Nettie and I were in Terminal C at Boston Logan International Airport last Wednesday morning when we came to a fork in the road — literally and metaphorically. “Which way is our flipping gate?” We urgently needed to find Gate C28 en route to Orlando on JetBlue, and with my middle-aged myopia, I couldn’t decipher from the overhead signage whether we needed to turn left or right after the New England Collections shop where the Red Sox and Harvard hoodies are sold. We stood there a moment bickering as the flood of travelers rushed past and then Nettie, who is 17, grabbed both her own rolling suitcase and my cumbersome no-wheels carry-on, nudged me, and led us directly to an open seat at the correct gate.
“See?” she said. “Right again. I’m always right. My sense of direction is infallible.”
Having an infallible inner compass is a running joke in our family, and I have always prided myself on always being correct about which way is north or south or how to find the correct highway off-ramp, but all the way to Florida and back it was Nettie who led me in the right direction, not the other way around.

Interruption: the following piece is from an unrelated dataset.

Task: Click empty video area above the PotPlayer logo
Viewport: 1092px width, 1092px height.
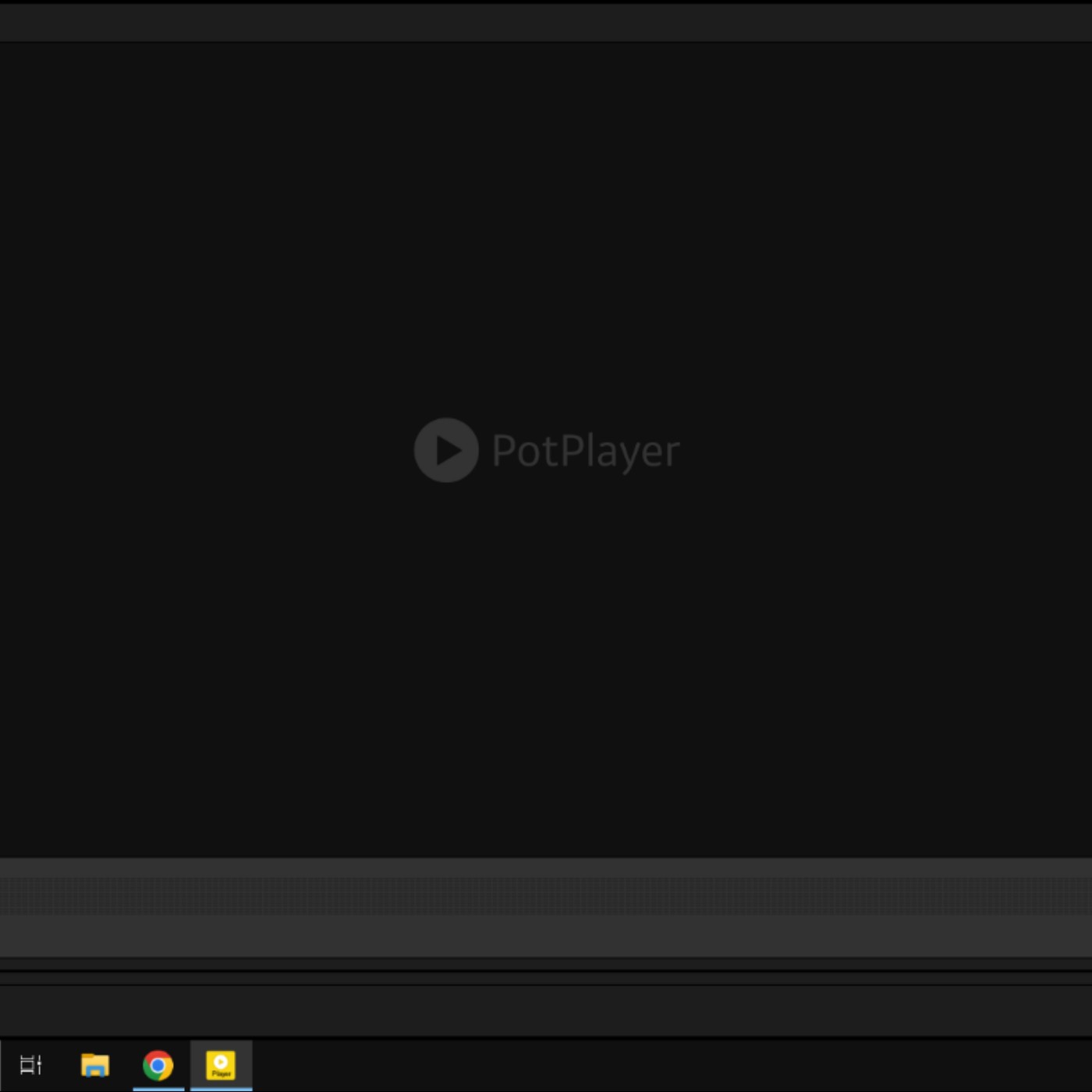Action: [546, 234]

Our trip last week was for the most unexpected and felicitous of reasons: She had won a place at something called the Disney Dreamers Academy, which is a five-day annual leadership and mentoring retreat hosted by the Walt Disney Company. Off to Disney World we went so Nettie and 99 other high-achieving high school students — the majority Black, but a diverse group of go-getting teenagers from all backgrounds, hailing from Arkansas to Wisconsin — could meet astronauts and radio D.J.s, Disney executives and television personalities, and learn a few lessons about networking and reaching for your dreams.
On the Mears bus from Orlando Airport to Disney’s Coronado Springs Resort we met a family named Sproles from Little Rock who Nettie stuck close to for the rest of the weekend; the Sproles twins, Cami and Colin, had incredibly both won the honor of becoming Disney Dreamers. We met aspiring teenage filmmakers from the Midwest and motivational speakers in the ninth grade from Chapel Hill, N.C. The 100 Dreamers had the ride of their lives, listening to inspirational advice from journalists and gospel singers and doing workshops on space flight and cardiopulmonary resuscitation, sandwiched between death drops on the Tower of Terror and screaming flights on the Tron Lightcycle Power Run. They were too exhausted by the time they got back to the resort each night to even put a toe in the hot tub.
My new role is to watch and congratulate. It was a pure pleasure in a weekend full of surprises and parental pride. The 100 Dreamers marched down Main Street USA in a parade led by the mouse and steppers from one of the H.B.C.U.s. Nettie waved from atop a parade float, positioned behind Donald Duck and next to a chipmunk who may have been Chip and may have been Dale.
“Aim for the Moon,” they told her, “and even if you fail you will land among the stars.”
On Sunday morning there was a celebration commencement breakfast at which each Dreamer was presented with a silver class ring. The applause for the corporate sponsors who made it all possible was sincere, for once: I, for one, take off my hat to Delta and Sprite for throwing their support for the Disney Dreamers Academy in times such as these, when anything remotely associated with “diversity and inclusion” is under aggressive attack. (Seriously, thank you for that corporate courage! Nettie will be drinking Sprite instead of 7Up or Starry lemon-lime for the rest of her days. No cap, as the kids say.) Tamela Mann sang “You Deserve to Win.” Everyone cried. Nettie’s new friend Colin from Little Rock, a youth minister and captain of the football team who wants to go into medicine, was named Dreamer of the Year and Nettie cheered louder than any other Dreamer in the conference hall.
It’s apparently no longer my job to drag my daughter where she is going; she will be the one dragging me, it seems, from here on out. I can’t wait to see where she takes me next.